It's difficult to tell what is being asked here. This question is ambiguous, vague, incomplete, overly broad, or rhetorical and cannot be reasonably answered in its current form. For help clarifying this question so that it can be reopened, visit the help center.If this question can be reworded to fit the rules in the help center, please edit the question.

If speed is key, knowing the target platform would be beneficial. – John Dibling Jun 20 '12 at 15:11
You are unlikely to get ms resolution on very many platforms. – Ramhound Jun 20 '12 at 15:12
Will the program be running continuously so you can keep a start time, or do you have to rely on the OS clock having millisecond accuracy? – Mark Ransom Jun 20 '12 at 15:14
You might want to think about having a thread writing a timestamp every ~500µs to a known place, so that you can at least minimize the number of system calls. – PlasmaHH Jun 20 '12 at 16:06
Sorry for omitting this important information, the platform is 64-bit CentOS. Also, hoping to rely on the OS clock. Millisecond should be doable for the OS clock right? – user788171 Jun 20 '12 at 16:18

3 Answers 3

C++ has the chrono library for dealing with time:

#include <chrono>
#include <iostream>
#include <ctime>

std::chrono::system_clock::duration duration_since_midnight() {
    auto now = std::chrono::system_clock::now();

    time_t tnow = std::chrono::system_clock::to_time_t(now);
    tm *date = std::localtime(&tnow);
    date->tm_hour = 0;
    date->tm_min = 0;
    date->tm_sec = 0;
    auto midnight = std::chrono::system_clock::from_time_t(std::mktime(date));

    return now-midnight;

int main()

::::

- **EXERCISE 1**
List the usernames of everyone who left a comment in the timing thread.
- **EXERCISE 2**
Reproduce the portion of the timing thread beginning at the words "It's difficult to" and ending after "edit the question.".
- **EXERCISE 3**
Summarize the timing thread in two sentences.

- **PROVIDED MATERIAL**
::::

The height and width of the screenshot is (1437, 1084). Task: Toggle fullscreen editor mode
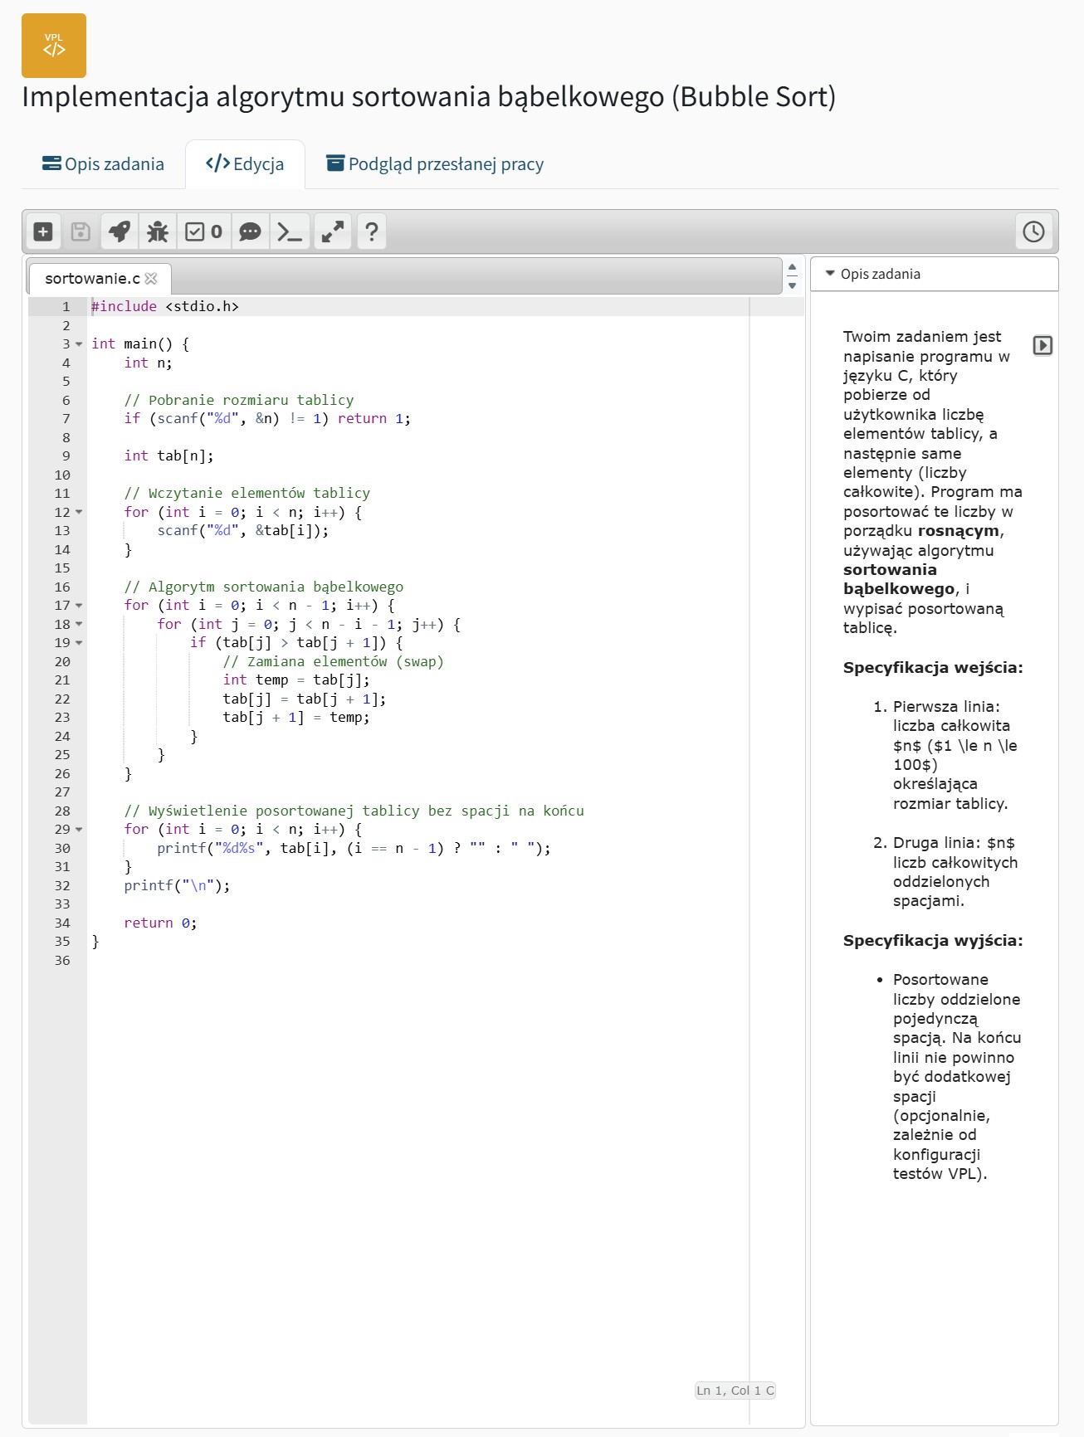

::::

- **SOLUTION 1**
John Dibling, Ramhound, Mark Ransom, PlasmaHH, user788171

- **SOLUTION 2**
It's difficult to tell what is being asked here. This question is ambiguous, vague, incomplete, overly broad, or rhetorical and cannot be reasonably answered in its current form. For help clarifying this question so that it can be reopened, visit the help center.If this question can be reworded to fit the rules in the help center, please edit the question.

- **SOLUTION 3**
Commenters on a question closed as unclear asked about the target platform, warned that millisecond resolution is unlikely on many platforms, and suggested a thread writing a timestamp every ~500µs; the asker replied that the platform is 64-bit CentOS and hoped to rely on the OS clock. An answer points to the C++ chrono library and gives code that computes the duration since midnight by subtracting midnight from the current system clock time.